***** AUSGEWÄHLTER AUSZUG *****

9. März 2011

Hat Guttenberg seinen Doktorvater Häberle plagiiert? Hätte dieser etwas bemerken müssen? Noch einmal zur Hypothese der gekauften Dissertation (Teil 1)

Als Guttenbergs Plagiate bekannt geworden waren, gab es bald die Vermutung, er hätte die Dissertation gar nicht selbst verfaßt, sondern es handle sich um einen Text, den er von einem Anderen oder von Anderen gegen Bezahlung hatte schreiben lassen.

Er war aber - so ging diese These - hereingelegt worden. Statt für gutes Geld einen Text von Qualität anzufertigen, lieferte der - oder lieferten die - Ghostwriter ein Machwerk voller Plagiate.

Für diese Hypothese schien zu sprechen, daß Guttenberg zunächst den Vorwurf des Plagiierens "abstrus" genannt hatte. Hätte er die Arbeit selbst geschrieben und also von den zahllosen Plagiaten gewußt, dann hätte es ihm klar sein müssen, daß dies nunmehr von Journalisten, von Wissenschaftlern, daß es im Internet nachgeprüft werden würde. Ein intelligenter Mensch lügt doch nicht derart, daß er es damit nachgerade programmiert, beim Lügen ertappt zu werden.

*****

--- GESTELLTE AUFGABE ---
Wie setzt du den Beitrag über die Hypothese der gekauften Guttenberg-Dissertation nach seinem letzten Satz fort?

***** VERFÜGBARE DATEN *****

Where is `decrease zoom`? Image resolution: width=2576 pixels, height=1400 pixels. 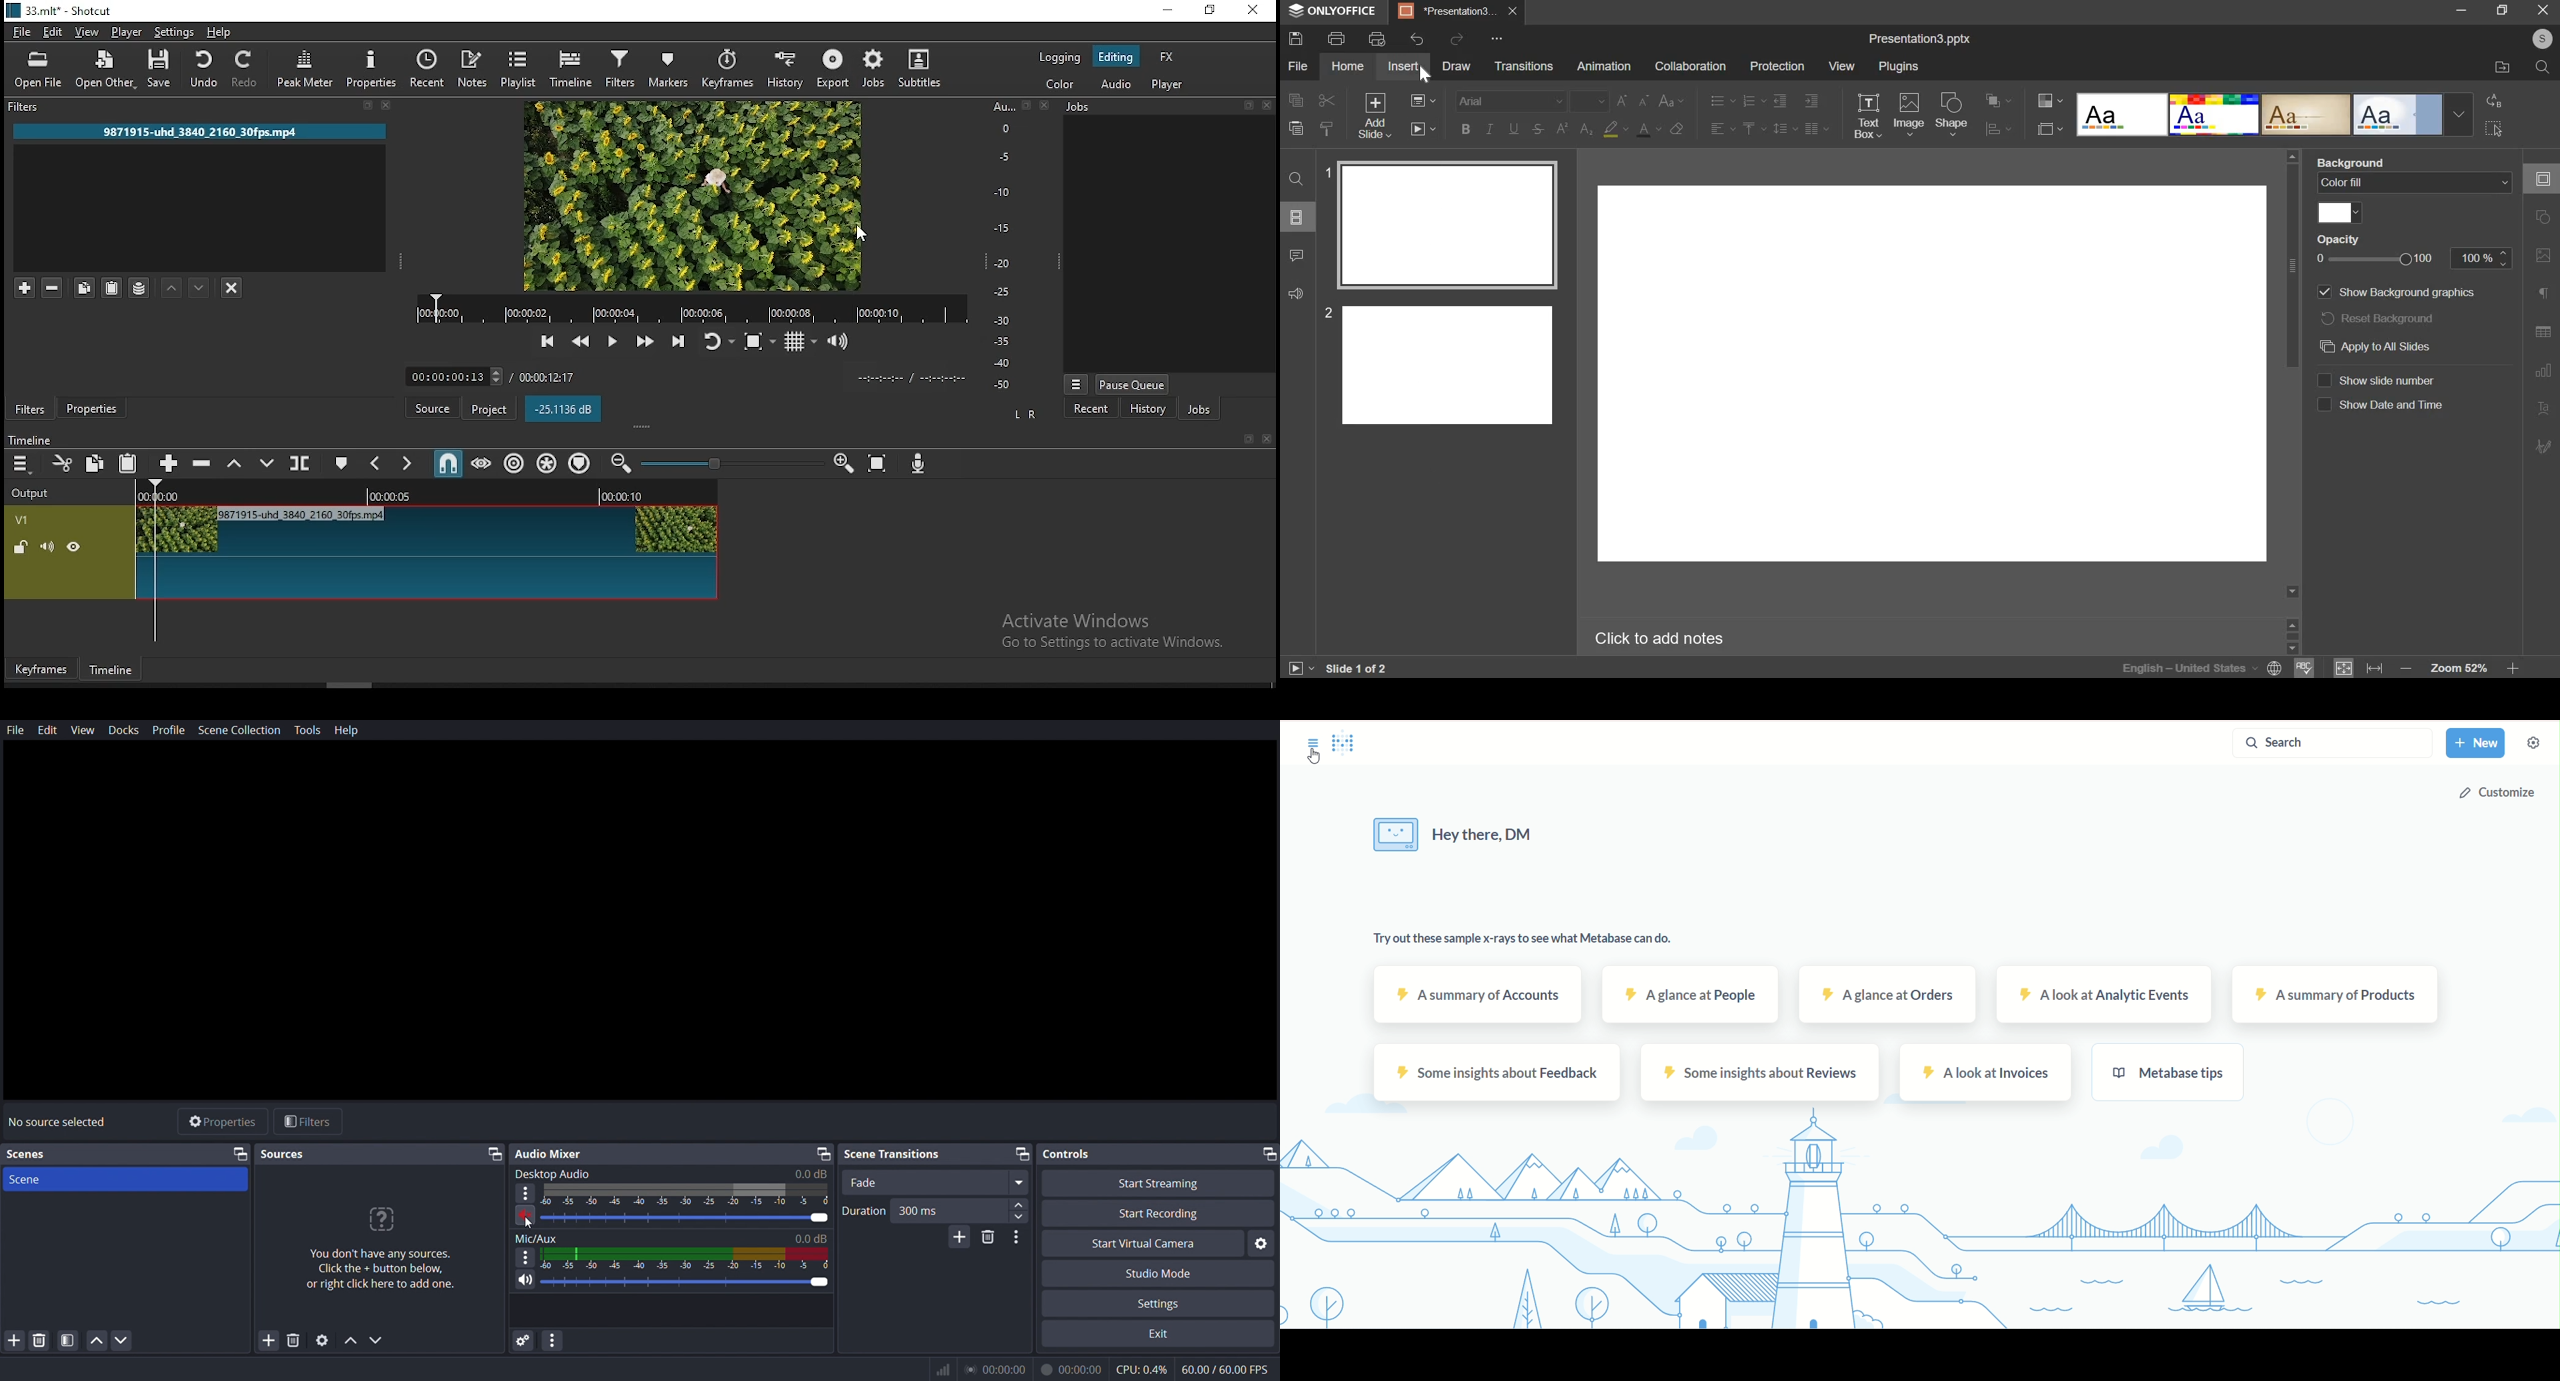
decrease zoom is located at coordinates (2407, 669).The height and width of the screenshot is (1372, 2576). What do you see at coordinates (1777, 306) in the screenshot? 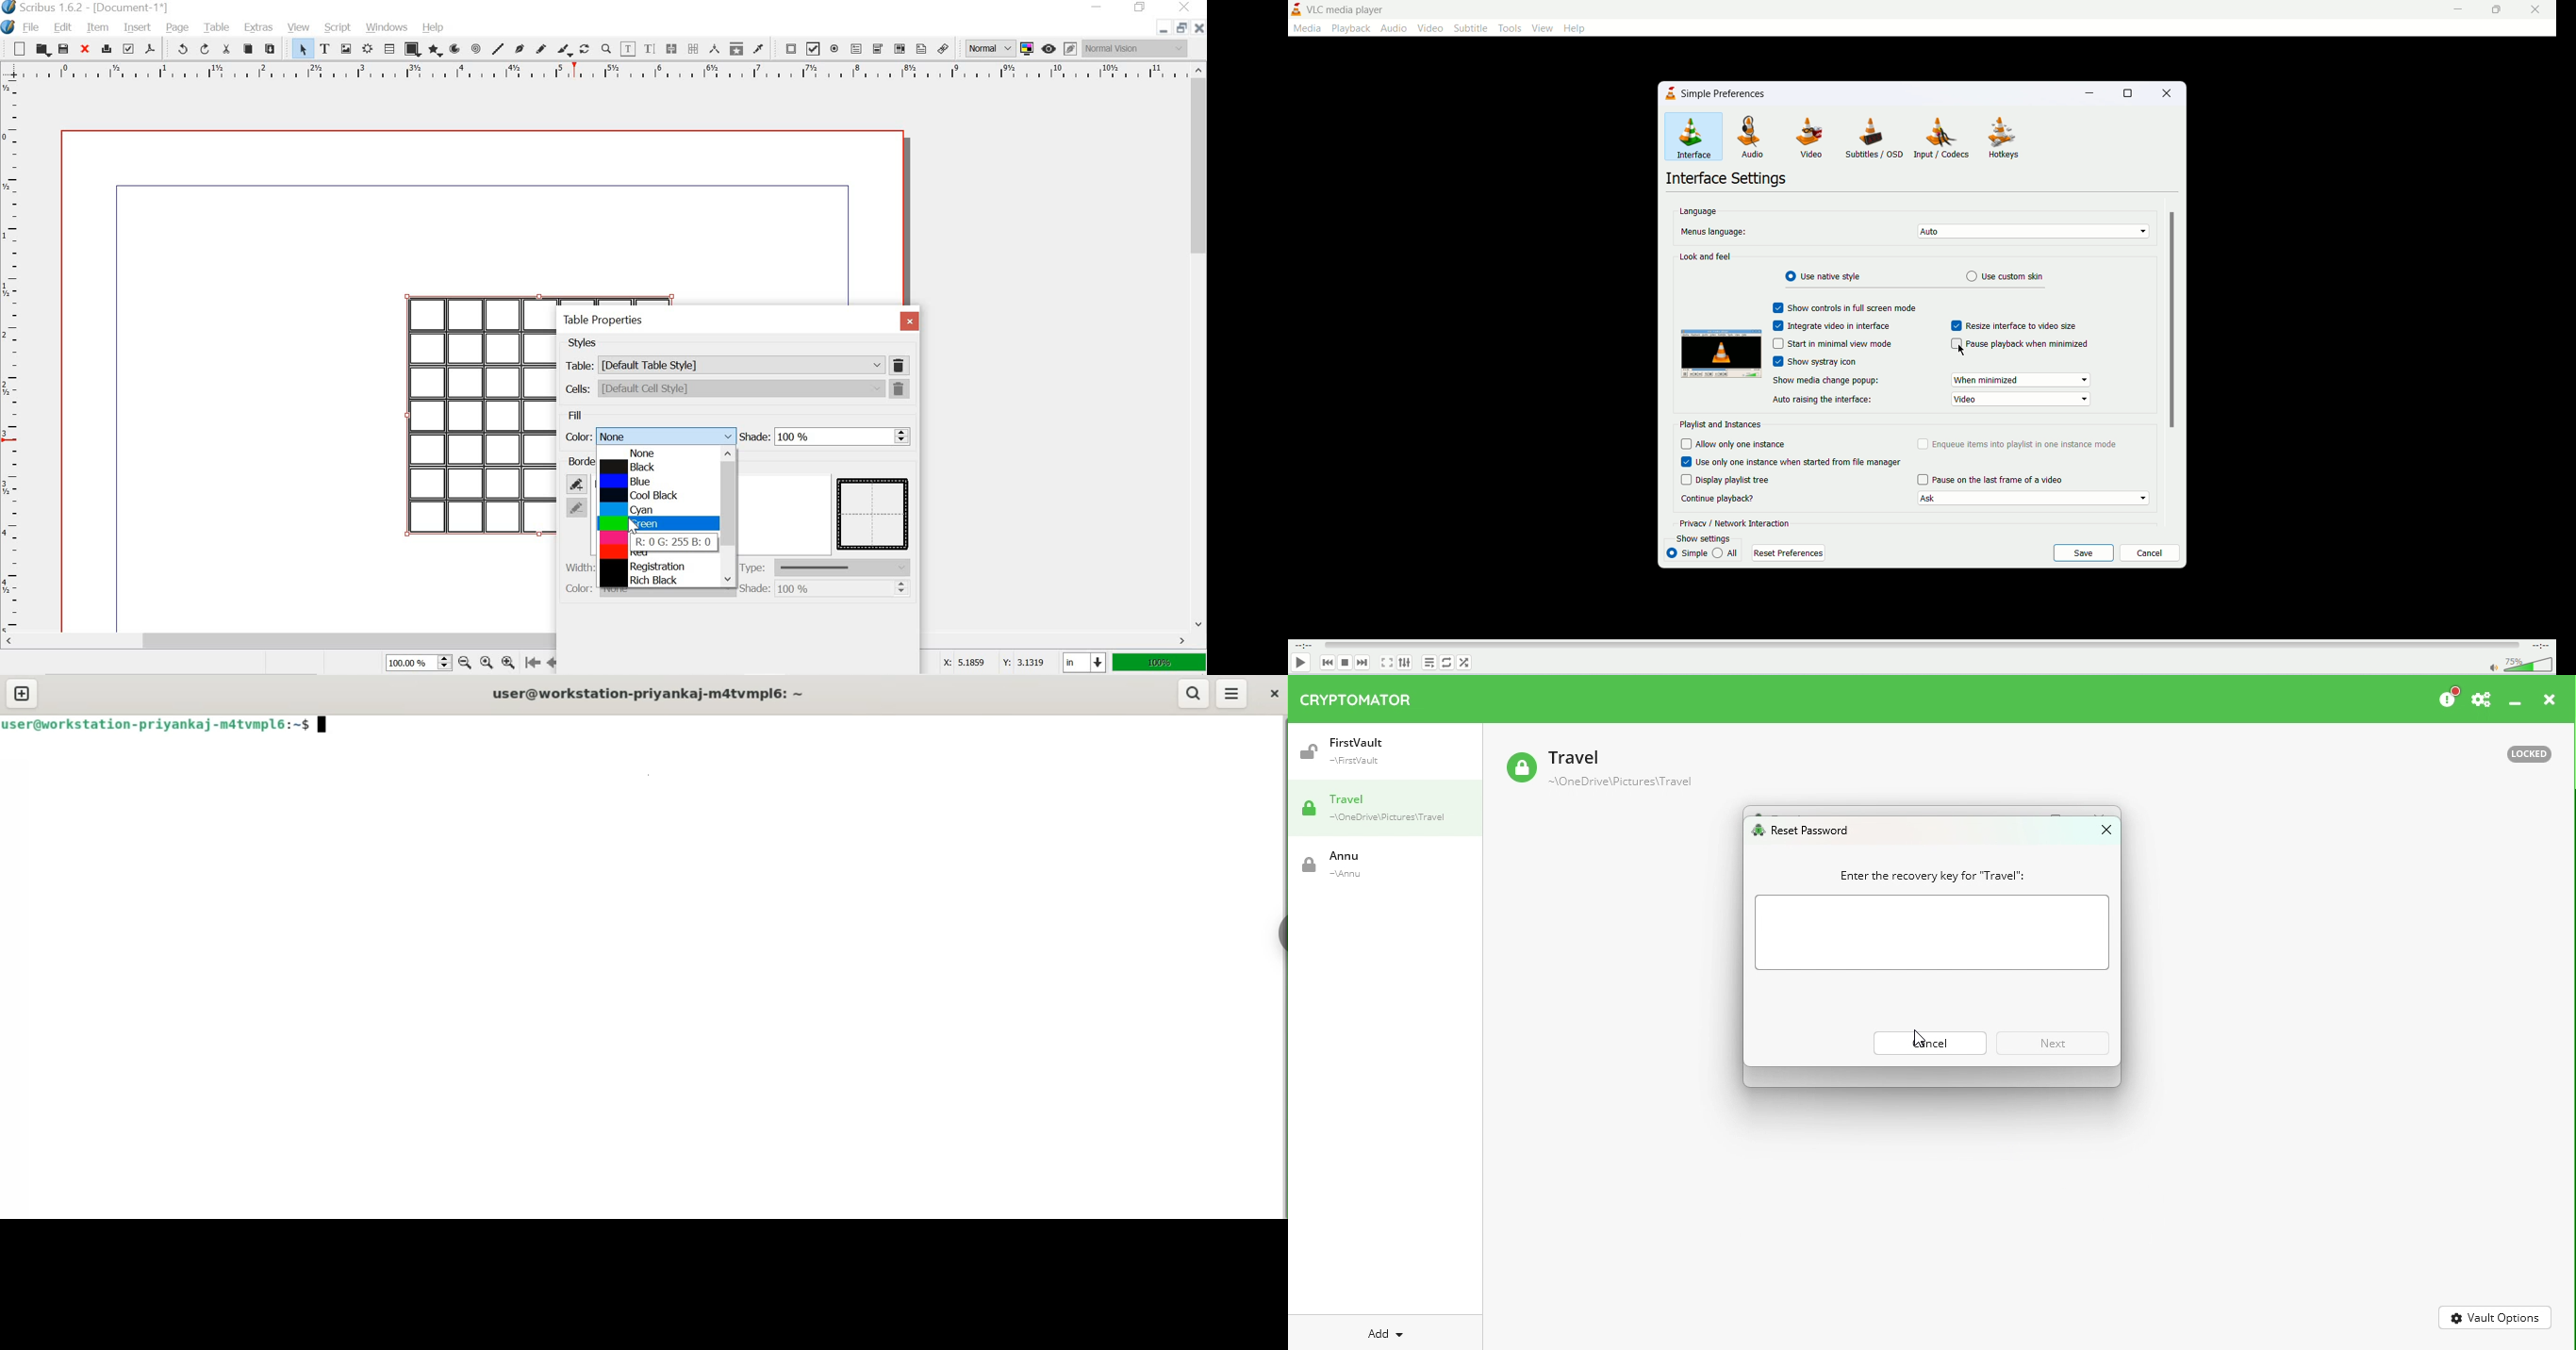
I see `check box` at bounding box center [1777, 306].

*****

--- ANTWORT ZUR AUFGABE ---
Sinn machte Guttenbergs anfängliche Reaktion aber eben unter der Hypothese, daß er selbst vom Umfang der Plagiate zu diesem Zeitpunkt noch gar nichts gewußt hatte. Sinn macht dann auch seine Erklärung vom 18. Februar, in der er versicherte:
Meine von mir verfasste Dissertation ist kein Plagiat, und den Vorwurf weise ich mit allem Nachdruck von mir.
"Meine von mir verfaßte". Warum diese pleonastische Beteuerung? Von wem denn sonst verfaßt? Die Theorie vom Ghostwriter war an diesem Freitag noch gar nicht im Umlauf gewesen. Dementierte Guttenberg hier, was nur er selbst wußte? Und an anderer Stelle:
Ich werde selbstverständlich aktiv mithelfen festzustellen, inwiefern darin ein wissenschaftliches, ich betonte ein wissenschaftliches Fehlverhalten liegen könnte. Und ich werde gerne bis zum Ergebnis dieser Prüfung vorübergehend, ich betone vorübergehend, auf das Führen des Titels verzichten, allerdings nur bis dahin, anschließend würde ich ihn wieder führen.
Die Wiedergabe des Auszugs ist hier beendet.